* Work instructions *
Where in the records does the word "computer" appear? Copy each line that holds it.

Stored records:
────────────────────

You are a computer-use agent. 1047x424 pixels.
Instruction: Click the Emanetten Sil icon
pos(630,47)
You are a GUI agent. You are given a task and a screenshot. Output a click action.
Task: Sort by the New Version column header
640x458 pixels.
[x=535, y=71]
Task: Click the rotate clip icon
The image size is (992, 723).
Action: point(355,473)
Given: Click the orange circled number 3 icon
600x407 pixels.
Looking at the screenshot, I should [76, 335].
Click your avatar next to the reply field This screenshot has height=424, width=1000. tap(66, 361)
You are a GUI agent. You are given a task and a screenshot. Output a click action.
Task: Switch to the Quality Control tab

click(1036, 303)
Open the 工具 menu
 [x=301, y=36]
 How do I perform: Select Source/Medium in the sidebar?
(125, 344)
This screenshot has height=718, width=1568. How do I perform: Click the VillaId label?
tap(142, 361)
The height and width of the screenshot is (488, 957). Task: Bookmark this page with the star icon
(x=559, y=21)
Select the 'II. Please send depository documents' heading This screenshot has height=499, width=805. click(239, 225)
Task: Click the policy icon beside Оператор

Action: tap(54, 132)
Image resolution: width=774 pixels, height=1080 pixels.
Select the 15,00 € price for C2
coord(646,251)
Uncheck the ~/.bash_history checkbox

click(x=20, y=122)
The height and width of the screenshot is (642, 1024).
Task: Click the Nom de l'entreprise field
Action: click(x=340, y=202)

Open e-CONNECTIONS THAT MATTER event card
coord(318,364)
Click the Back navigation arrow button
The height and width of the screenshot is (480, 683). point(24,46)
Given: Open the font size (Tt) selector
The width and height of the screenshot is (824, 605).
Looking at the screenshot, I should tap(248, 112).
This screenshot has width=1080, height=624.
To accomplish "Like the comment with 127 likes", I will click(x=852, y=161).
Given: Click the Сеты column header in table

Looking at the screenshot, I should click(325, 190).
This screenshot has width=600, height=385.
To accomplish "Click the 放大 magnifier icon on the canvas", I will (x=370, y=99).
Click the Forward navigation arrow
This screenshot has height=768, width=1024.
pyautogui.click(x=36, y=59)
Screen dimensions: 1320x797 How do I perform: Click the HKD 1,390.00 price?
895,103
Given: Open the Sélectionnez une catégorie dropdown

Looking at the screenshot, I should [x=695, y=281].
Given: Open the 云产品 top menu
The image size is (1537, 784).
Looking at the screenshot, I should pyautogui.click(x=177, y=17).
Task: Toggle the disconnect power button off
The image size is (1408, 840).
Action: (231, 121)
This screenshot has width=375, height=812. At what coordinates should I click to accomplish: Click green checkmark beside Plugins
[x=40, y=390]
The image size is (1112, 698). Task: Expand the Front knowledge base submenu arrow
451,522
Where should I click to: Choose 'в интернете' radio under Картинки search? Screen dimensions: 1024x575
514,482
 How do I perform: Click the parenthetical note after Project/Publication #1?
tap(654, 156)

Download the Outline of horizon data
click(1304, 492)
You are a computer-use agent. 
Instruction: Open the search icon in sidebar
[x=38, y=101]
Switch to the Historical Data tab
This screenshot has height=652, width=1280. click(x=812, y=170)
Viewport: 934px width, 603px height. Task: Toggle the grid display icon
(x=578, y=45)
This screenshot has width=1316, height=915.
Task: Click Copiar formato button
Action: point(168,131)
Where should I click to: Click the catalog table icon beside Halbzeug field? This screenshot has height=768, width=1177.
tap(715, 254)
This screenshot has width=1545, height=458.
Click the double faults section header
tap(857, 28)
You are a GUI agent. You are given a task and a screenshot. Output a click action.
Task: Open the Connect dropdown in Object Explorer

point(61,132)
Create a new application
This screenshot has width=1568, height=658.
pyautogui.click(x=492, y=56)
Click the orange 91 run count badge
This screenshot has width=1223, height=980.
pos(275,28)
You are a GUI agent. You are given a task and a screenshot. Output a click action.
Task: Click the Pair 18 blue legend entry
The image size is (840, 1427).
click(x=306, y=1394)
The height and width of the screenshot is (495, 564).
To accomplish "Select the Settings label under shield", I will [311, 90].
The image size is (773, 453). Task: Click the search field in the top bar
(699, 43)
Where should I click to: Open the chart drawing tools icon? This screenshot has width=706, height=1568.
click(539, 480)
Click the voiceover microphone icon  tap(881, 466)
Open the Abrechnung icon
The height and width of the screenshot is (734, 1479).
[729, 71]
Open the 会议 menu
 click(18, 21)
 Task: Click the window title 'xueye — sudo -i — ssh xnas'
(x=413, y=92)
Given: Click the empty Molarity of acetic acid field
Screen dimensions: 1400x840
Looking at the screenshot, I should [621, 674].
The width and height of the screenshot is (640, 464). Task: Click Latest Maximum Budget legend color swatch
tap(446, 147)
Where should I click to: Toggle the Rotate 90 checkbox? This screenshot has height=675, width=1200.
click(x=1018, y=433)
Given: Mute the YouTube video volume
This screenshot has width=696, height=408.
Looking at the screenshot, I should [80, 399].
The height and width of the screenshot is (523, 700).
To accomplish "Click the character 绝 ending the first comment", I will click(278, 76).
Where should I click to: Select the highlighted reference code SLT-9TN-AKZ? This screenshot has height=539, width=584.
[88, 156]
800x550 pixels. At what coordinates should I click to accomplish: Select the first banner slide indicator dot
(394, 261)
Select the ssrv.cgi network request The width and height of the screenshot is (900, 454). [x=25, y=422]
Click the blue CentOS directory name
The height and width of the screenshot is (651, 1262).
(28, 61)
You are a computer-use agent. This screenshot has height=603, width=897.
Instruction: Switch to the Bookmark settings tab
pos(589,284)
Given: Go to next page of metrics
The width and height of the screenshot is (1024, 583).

────────────────────

* Solution *
You are a computer-use agent. 1047x424 pixels.
You are a computer-use agent. 
You are a computer-use agent. This screenshot has height=603, width=897.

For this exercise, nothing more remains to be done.